▸ To do:
1. From the EMS infection control article, list every infectious condition or communicable disease it names.
2. Continue the EMS infection control article from its final sentence.

▸ Provided text:
........

Article updated February 9, 2018
On a regular basis, EMS providers come in close contact with patients who are harboring some form of infectious process or communicable disease. Conditions range from the common cold to far more serious issues such as meningitis, tuberculosis, staph infections and hepatitis.
In 1998, the U.S. Centers for Disease Control and Prevention identified EMS providers as being at risk for receiving or transmitting infections from patients, other healthcare professionals, and other community contacts.[i] In one national study of paramedics, 22 percent of respondents reported at least one blood exposure in the previous year.[ii] Even more ominously, only 72 percent of needlestick exposures, 29 percent of exposure to broken skin, and 49 percent of all exposures were reported by paramedics.[iii]
There are simple infection control guidelines and work practices that can greatly reduce the chances of becoming infected by a patient encounter.
Be alert to potential exposures
Universal precautions mean exactly that. Since many diseases have a “prodromal” period where the carrier is contagious, but doesn’t show significant outward signs of the disease, one has to assume that any patient has the potential to carry a communicable disease.

........

▸ Dataset excerpt:

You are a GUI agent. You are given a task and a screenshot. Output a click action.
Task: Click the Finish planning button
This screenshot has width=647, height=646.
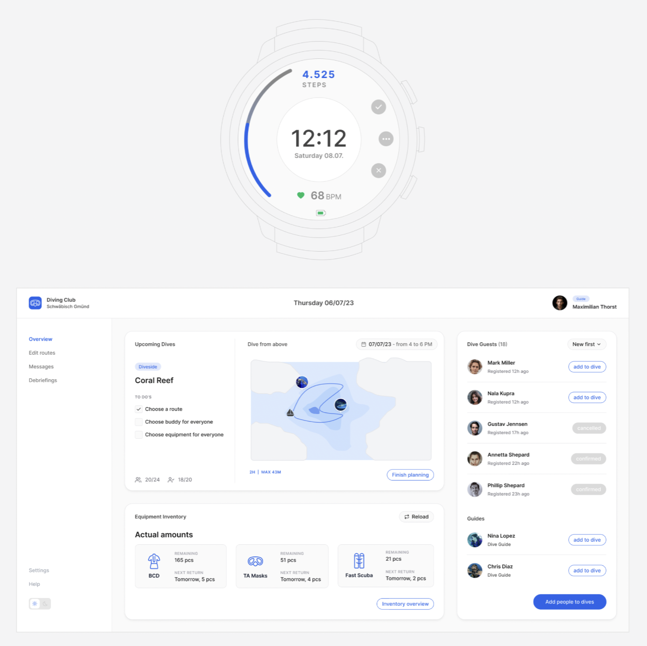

........

▸ Written answers:
1.
- Common cold
- Meningitis
- Tuberculosis
- Staph infections
- Hepatitis

2.
Additionally, there are several signs and symptoms that could signal a possible infectious process. EMS providers should pay attention to any of the general findings during the patient assessment:
- Fever, chills, or general body aches and discomfort
- Coughing or sneezing
- Vomiting or diarrhea
- Recent history of increasing weakness and general malaise
- Open or weeping wounds
- Recent trip overseas
Based on what you find, you might increase the level of personal protective equipment (PPE). For example, wearing a HEPA filtration mask while managing a patient with a severe cough or headache will reduce your chances of contracting airborne diseases such as tuberculosis or meningitis.
Maintain your immunizations
While there is ongoing public concern about childhood vaccinations, studies show that immunizations have reduced the frequency of diseases that used to kill people, such as rubella, diphtheria, polio, smallpox, measles, and Haemophilus influenzae type B (Hib).[iv], [v]
Make sure your immunizations are up to date. Most paramedic students (and an increasing number of EMT students) now have to show proof of immunizations against childhood diseases as a requirement to enter clinical arenas. Your employer likely requires you to have certain immunizations as an employment practice.
Wash your hands
No doubt, at some point as a child your parents admonished you to wash your hands before eating. Turns out they were right!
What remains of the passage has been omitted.